A maison da Rua Miguel Tostes, 115, já não era a mesma há alguns anos. A casa lendária que desde 1970 abrigara o ateliê de Rui Spohr, com o entra e sai de noivas, debutantes e mulheres apaixonadas por suas criações, foi demolida e virou três lojas. Rui, sua inseparável Dóris e a equipe de fadas costureiras mudaram-se para a casa ao lado, no número 125. Ali ele continuou criando modelos que eram objeto de desejo de quem aprecia corte, costura e acabamento perfeitos.
Em julho de 2018, a segunda casa também fechou as portas ao público. As clientes fiéis formaram fila para comprar o que ainda restava no estoque do prêt-à-porter, Rui criou um instituto e sumiu por algum tempo da rua. Só há alguns meses, nós, os vizinhos da rua, soubemos o que estava fazendo: o estilista que durante décadas foi sinônimo de elegância tinha trocado o lápis pelos pincéis. Quem visitou a exposição dos seus trabalhos constatou que dentro dele vivia também um pintor.
Obsessivo pela perfeição, Rui mostrou-se um aluno dedicado do artista plástico Hô Monteiro, professor que o acompanhava há uma década e que, na abertura da exposição, mostrava-se orgulhoso de seu pupilo. Nas paredes, retratos de modelos com chapéus que evocavam a inspiração parisiense do início de sua carreira misturavam-se a croquis de vestidos de festa, de noivas e de debutantes. O homem que transformava tafetás, sedas e rendas em obras de arte ajustou o foco para uma atividade lúdica, que o manteve ativo até os últimos dias de vida.
Acompanhei a vida de Rui como vizinha e cliente a partir de 2000. Passava todos os dias em frente a sua vitrine e incontáveis vezes parei apenas para apreciar a beleza de vestidos que nunca usarei. Comprei algumas peças que foram para minhas irmãs, porque uma roupa Rui só termina quando não serve mais. Conservo outras, que ainda me servem, ou que guardo na esperança de que um dia minha filha as queira usar.
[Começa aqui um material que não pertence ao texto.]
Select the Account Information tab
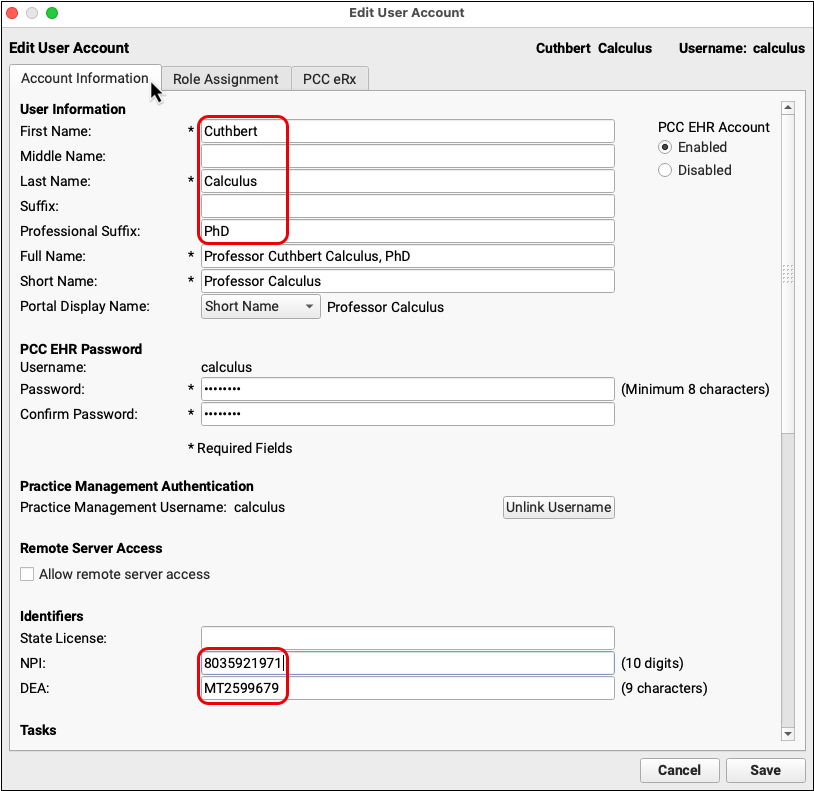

Nesses anos de vizinhança, acompanhei o vaivém de carros com placas de diferentes cidades do Interior, com clientes em busca de suas criações únicas, justificando a expressão "Rui é Rui", slogan que marcou suas criações. Em casamentos, era possível identificar suas digitais nos vestidos de noivas, mães e madrinhas. Não sei dizer quantas primeiras-damas usaram peças suas. Na posse do governador José Ivo Sartori, a mulher do vice-governador José Paulo Cairoli, Goia Tellechea Cairoli, destacava-se pela elegância em um conjunto de cor marfim. A deputada Silvana Covatti usou Rui na posse como presidente da Assembleia e em outros momentos importantes de sua carreira política. Rui vestiu Ieda Maria Vargas, Miss Universo 1963. É dele o vestido de noiva que Ieda usou em 1968. Também é criação dele o vestido de noiva da ex-miss Brasil Deise Nunes. Em 1986, criou os uniformes femininos da Brigada Militar do Rio Grande do Sul, que são os mesmos até hoje.
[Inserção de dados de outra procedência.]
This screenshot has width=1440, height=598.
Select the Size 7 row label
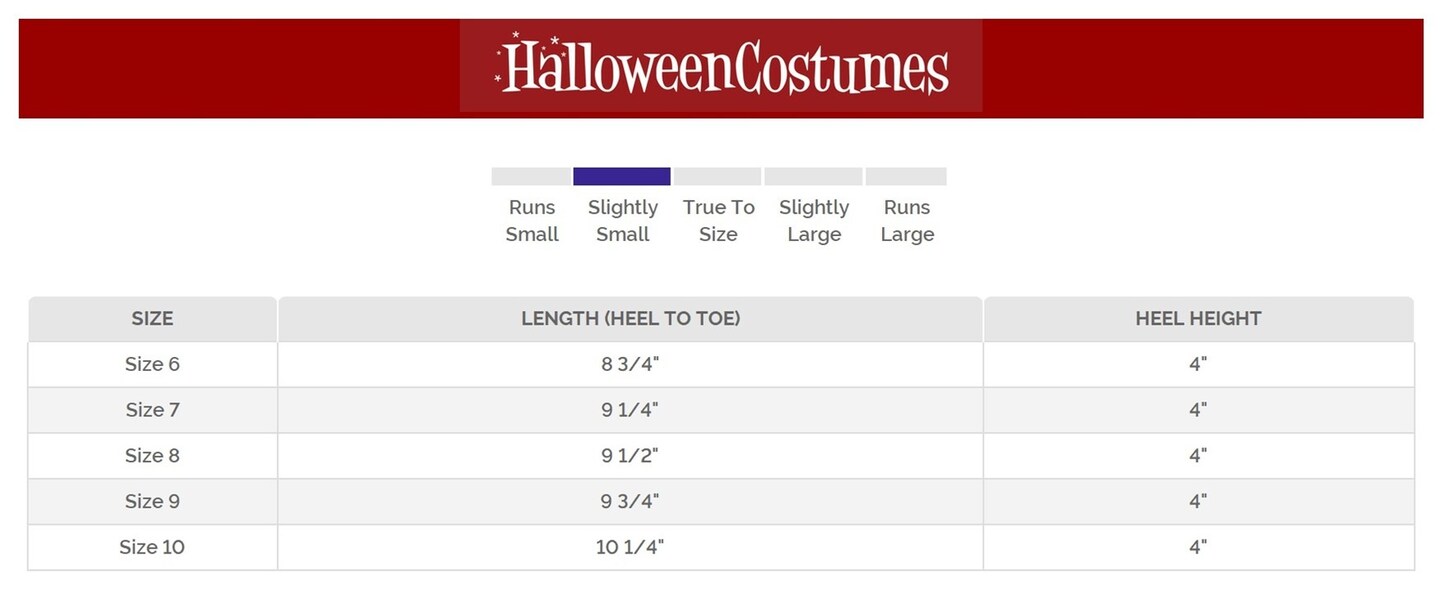[152, 410]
Nos últimos anos, os passos ficaram mais lentos. Rui já precisava de Dóris para caminhar pelo bairro. Há poucos dias, o vi pela última vez entrando na casa que foi seu último ateliê. Não sei se foi o adeus, mas a imagem que dele guardarei não é essa, de um homem vencido pela idade. O que fica é a obra e a lembrança do talento.